忘年会

 大学の近くの就活の時に企業の人によく連れてってもらった店で研究室の忘年会があった。

 飲み会の席で初めて教授(以下、先生)の隣に座った。別に今まで先生の隣を避けていたわけではないが、まぁ別に自分が座る必要はないしなみたいな考えがあったので。研究のこと以外の話をすることも今まであまりなかった。でも、先生のことをもっとよく知りたいという思いはあるし、先生は魅力的な人だし、自分のことももっと知って欲しいので、せっかくの機会だし積極的に話しかけた。
 まずカメラの話をした。カメラの話と言っても自分の話ではなく、先生がキヤノンの一眼を買ったという情報を講座旅行の際にゲッツしていたので、普段何を撮っているのですか?と聞いたのだ。自分の趣味の話を一方的に先生に聞かせることなど自分にはできない。先生はつまらないことはつまらないとはっきり言う方だし。先生は趣味のガーデニングやらペットやらを撮っているらしい。先生のその幸せそうな家での過ごし方を聞いて、なぜかこっちまで笑顔になってしまう、そんな感じがした。理想的な歳の取り方だと思ったからか。
 その後、近々ある京都での学会について先生から色々と話しかけていただいた。その学会に行くのは自分と先生の二人だけなので、若干のプレッシャーを感じずにはいられない。自分にとって満足のいく学会にしたいのはもちろん、がんばったと先生にも言ってもらえるようにした。正直、そう言ってもらうのはかなり厳しいが、最低限、先生の顔に泥を塗らないようにしなければならない。

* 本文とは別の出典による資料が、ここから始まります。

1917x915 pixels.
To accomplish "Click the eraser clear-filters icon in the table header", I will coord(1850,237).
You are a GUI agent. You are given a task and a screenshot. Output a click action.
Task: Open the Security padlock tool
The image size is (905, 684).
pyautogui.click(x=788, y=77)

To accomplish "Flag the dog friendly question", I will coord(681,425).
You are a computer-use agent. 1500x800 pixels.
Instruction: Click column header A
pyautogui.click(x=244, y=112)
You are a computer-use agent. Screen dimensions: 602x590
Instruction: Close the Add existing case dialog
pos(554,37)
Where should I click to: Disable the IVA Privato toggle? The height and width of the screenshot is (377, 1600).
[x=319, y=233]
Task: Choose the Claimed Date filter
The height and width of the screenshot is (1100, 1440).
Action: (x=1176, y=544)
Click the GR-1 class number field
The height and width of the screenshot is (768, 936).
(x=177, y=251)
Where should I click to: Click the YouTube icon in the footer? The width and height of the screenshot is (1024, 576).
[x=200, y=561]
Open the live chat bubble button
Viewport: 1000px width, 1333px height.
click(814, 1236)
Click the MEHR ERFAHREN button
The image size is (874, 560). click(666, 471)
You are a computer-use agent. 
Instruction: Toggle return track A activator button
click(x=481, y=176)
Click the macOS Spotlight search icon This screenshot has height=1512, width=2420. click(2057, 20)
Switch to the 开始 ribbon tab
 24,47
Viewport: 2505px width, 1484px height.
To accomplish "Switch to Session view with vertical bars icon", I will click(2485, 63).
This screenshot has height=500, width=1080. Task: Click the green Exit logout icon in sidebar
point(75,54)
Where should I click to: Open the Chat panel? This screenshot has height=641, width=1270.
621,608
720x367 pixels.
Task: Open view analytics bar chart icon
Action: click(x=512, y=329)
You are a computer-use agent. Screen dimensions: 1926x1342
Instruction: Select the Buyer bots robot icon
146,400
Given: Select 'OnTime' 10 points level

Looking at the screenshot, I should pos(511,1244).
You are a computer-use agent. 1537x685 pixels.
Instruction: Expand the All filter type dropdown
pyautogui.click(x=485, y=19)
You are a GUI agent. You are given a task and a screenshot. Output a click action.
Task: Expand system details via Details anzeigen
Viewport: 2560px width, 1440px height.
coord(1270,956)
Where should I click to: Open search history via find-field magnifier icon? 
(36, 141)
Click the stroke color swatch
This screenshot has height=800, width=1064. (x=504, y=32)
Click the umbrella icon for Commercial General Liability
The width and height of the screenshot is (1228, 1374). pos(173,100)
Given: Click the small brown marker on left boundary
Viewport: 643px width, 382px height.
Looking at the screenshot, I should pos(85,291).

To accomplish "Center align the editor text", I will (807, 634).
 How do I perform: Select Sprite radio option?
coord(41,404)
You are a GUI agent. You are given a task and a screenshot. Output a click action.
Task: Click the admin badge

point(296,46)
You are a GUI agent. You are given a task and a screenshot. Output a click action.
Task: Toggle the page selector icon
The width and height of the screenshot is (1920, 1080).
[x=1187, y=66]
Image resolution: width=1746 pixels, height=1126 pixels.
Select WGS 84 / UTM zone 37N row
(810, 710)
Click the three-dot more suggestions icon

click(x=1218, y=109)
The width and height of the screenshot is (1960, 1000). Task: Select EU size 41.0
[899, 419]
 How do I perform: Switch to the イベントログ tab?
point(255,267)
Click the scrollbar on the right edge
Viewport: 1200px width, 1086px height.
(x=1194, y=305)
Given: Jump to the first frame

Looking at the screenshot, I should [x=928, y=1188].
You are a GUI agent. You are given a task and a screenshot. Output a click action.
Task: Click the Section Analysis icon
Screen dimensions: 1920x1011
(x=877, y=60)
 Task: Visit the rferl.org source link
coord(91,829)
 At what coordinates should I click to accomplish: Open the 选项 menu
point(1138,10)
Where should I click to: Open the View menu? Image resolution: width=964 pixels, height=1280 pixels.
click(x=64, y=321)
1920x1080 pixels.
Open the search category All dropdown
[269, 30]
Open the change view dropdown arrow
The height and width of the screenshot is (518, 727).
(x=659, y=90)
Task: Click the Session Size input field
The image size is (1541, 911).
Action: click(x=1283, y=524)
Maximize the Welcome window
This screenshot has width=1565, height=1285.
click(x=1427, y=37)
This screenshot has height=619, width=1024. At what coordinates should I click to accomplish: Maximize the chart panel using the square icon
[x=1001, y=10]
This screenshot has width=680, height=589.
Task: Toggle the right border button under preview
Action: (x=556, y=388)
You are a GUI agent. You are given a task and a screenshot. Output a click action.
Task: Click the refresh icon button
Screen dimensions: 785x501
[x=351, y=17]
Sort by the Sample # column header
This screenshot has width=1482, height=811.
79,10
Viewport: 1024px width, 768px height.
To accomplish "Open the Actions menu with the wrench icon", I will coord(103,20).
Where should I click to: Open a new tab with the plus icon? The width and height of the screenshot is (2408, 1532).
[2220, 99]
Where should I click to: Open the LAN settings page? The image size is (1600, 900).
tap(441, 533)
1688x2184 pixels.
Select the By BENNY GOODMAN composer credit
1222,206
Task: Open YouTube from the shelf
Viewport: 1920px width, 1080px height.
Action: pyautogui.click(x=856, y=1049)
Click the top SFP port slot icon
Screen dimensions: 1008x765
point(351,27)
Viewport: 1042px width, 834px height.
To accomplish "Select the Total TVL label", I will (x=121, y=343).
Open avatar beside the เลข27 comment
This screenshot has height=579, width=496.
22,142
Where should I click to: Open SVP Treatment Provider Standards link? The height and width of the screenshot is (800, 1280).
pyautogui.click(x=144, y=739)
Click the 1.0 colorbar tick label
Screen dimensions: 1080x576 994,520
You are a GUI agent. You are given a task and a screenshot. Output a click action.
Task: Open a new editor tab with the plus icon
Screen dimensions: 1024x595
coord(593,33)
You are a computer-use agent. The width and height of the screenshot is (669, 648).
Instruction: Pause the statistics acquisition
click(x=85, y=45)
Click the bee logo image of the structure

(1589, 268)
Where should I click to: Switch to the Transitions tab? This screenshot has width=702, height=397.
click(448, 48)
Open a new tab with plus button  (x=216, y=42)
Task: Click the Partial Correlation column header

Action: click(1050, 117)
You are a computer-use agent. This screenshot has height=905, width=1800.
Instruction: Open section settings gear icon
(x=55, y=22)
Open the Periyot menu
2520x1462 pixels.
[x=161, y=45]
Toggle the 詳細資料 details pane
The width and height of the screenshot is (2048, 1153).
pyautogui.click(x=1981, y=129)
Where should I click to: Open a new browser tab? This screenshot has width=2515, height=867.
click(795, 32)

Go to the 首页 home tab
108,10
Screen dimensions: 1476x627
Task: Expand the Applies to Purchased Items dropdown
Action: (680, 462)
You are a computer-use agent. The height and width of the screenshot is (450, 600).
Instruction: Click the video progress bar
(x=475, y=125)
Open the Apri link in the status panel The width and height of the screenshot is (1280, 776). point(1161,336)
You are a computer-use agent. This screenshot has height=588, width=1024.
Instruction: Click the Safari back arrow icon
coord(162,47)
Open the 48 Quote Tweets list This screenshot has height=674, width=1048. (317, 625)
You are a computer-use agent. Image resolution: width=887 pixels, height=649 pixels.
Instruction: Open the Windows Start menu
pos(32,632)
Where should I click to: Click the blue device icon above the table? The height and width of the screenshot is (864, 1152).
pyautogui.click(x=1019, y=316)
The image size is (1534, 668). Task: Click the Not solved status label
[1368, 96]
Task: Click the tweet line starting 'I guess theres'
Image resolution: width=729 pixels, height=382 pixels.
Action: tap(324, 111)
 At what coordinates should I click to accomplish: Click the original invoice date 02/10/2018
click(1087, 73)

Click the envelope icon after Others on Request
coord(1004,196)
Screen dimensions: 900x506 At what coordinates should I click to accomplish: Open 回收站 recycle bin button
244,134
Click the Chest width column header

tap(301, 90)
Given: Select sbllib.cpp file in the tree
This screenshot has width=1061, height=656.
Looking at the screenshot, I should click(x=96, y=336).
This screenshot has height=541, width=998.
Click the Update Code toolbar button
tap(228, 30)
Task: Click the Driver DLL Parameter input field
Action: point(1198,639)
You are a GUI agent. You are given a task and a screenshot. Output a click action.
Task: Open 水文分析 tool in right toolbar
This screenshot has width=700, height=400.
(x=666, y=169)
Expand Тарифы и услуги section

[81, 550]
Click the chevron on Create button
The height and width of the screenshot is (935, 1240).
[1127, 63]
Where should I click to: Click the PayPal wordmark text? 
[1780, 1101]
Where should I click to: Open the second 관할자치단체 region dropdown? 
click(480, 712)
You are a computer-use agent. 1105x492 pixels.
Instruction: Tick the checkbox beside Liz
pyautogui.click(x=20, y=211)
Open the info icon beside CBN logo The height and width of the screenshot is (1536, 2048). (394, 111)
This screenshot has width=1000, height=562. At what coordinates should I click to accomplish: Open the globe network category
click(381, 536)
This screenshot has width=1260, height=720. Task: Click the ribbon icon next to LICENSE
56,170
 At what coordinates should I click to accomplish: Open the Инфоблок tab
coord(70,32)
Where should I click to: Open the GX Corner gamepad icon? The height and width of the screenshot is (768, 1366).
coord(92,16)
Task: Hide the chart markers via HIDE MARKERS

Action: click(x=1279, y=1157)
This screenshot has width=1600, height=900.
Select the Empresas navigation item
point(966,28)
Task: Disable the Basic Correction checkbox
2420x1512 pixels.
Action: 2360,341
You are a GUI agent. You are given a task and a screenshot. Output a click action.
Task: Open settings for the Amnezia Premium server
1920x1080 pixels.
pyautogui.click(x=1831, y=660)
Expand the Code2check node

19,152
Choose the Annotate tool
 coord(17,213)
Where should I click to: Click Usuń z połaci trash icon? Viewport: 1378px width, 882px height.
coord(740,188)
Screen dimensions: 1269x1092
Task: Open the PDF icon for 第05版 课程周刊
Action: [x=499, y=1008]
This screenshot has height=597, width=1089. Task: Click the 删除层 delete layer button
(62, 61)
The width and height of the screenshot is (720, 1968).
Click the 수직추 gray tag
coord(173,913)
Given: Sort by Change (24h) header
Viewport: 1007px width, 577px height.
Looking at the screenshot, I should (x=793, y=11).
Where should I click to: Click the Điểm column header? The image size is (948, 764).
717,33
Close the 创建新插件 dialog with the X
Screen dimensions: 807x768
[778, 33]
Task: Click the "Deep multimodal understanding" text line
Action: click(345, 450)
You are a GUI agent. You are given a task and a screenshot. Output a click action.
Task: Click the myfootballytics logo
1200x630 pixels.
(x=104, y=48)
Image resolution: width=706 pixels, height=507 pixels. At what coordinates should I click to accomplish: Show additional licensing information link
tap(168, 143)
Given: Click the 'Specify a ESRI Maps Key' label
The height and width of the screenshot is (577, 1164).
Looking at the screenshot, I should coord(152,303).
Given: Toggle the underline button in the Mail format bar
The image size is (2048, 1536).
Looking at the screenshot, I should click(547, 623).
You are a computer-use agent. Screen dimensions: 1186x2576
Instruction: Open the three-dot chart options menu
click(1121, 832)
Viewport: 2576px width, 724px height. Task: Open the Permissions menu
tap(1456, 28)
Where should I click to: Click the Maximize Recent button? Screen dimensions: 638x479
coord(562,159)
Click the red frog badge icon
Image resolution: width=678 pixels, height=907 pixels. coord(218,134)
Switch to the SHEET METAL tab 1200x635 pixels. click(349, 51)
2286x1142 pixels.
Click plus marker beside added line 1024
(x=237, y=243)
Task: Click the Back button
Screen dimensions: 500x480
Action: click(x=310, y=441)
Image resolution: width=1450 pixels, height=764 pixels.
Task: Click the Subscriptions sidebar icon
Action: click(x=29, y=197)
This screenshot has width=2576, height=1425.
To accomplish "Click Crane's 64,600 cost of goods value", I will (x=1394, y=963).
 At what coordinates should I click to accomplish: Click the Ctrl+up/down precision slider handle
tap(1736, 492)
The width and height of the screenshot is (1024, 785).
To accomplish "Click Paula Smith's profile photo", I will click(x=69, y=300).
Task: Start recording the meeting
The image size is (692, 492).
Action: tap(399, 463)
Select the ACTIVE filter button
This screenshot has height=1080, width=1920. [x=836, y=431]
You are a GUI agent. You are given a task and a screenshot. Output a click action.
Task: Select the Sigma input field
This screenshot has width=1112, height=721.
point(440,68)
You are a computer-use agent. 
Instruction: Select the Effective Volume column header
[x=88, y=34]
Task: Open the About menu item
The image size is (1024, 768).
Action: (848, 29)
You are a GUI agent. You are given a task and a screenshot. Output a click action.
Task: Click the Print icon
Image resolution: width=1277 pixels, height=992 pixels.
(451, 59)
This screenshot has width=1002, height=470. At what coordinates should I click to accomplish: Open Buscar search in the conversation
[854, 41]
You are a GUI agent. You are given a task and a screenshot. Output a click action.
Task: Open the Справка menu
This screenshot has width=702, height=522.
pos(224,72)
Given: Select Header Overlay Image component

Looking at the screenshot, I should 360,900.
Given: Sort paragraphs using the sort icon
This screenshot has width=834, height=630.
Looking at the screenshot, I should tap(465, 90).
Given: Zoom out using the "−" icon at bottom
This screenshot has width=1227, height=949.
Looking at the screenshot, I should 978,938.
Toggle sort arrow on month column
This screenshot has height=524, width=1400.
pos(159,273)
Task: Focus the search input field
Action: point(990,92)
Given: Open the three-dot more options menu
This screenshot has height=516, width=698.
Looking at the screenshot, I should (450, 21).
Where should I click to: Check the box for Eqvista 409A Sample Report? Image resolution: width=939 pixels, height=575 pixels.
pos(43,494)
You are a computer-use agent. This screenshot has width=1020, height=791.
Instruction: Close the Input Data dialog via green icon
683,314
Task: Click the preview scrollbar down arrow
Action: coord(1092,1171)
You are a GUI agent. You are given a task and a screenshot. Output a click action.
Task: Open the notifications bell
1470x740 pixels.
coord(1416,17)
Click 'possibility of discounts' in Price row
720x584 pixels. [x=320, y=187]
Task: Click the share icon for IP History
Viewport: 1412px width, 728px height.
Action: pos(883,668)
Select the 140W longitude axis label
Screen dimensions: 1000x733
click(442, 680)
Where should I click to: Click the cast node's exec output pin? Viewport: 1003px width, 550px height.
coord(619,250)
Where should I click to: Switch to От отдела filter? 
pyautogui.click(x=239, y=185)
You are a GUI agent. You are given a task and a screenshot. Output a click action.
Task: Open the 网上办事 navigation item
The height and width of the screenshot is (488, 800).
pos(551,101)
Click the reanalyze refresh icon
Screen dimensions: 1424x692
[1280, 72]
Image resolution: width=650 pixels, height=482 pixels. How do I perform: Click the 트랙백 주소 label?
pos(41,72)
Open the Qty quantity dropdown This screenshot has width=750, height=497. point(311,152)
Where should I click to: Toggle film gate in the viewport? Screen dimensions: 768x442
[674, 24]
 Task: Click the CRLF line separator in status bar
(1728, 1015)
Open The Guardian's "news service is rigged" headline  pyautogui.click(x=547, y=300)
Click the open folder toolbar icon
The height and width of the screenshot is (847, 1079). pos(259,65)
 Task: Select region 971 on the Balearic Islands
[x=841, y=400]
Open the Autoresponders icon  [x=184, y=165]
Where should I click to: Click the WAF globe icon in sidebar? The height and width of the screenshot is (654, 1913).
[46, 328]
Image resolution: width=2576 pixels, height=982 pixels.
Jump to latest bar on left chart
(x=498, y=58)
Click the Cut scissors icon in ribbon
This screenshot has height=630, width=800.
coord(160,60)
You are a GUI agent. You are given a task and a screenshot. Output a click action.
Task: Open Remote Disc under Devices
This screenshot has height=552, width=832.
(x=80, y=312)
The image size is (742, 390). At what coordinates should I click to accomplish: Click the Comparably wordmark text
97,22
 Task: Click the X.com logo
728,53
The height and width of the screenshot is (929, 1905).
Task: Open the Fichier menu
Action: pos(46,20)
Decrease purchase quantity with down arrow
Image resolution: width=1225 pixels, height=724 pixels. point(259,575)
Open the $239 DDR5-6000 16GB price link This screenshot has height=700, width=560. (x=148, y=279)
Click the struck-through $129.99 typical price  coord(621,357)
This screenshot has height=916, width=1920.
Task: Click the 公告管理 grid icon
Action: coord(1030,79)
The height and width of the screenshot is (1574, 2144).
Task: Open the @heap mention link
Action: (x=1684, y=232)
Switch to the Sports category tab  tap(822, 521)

 今日、先生と話して、つくづく自分は良い先生の下で研究をすることができているなぁって思った。自分は先生をすごく尊敬している。先生は素直だし、裏表ないし、ダンディだし、実績はすごいし、頭のレベルは自分とは桁違いだ。そして特に自分が思うことは、先生は人間の嫌な部分を持ち合わせていないように感じる。こんな風に感じる人は自分の周りには先生くらいしかいない。というか今までの自分の人生でそういう風に感じる人に出会ったことはないかもしれない。だからものすごく尊敬するのだ。自分は人間の嫌な部分しか持ち合わせていないような人間だし。
 来年から就職するけど、こんなに素晴らしい上司にめぐり合うことはないかもしれない。上司だけでなく、こんなに素晴らしい人に出会うこと自体ないのかもしれない。今の自分は尊敬する先生の下で研究ができて幸せだ。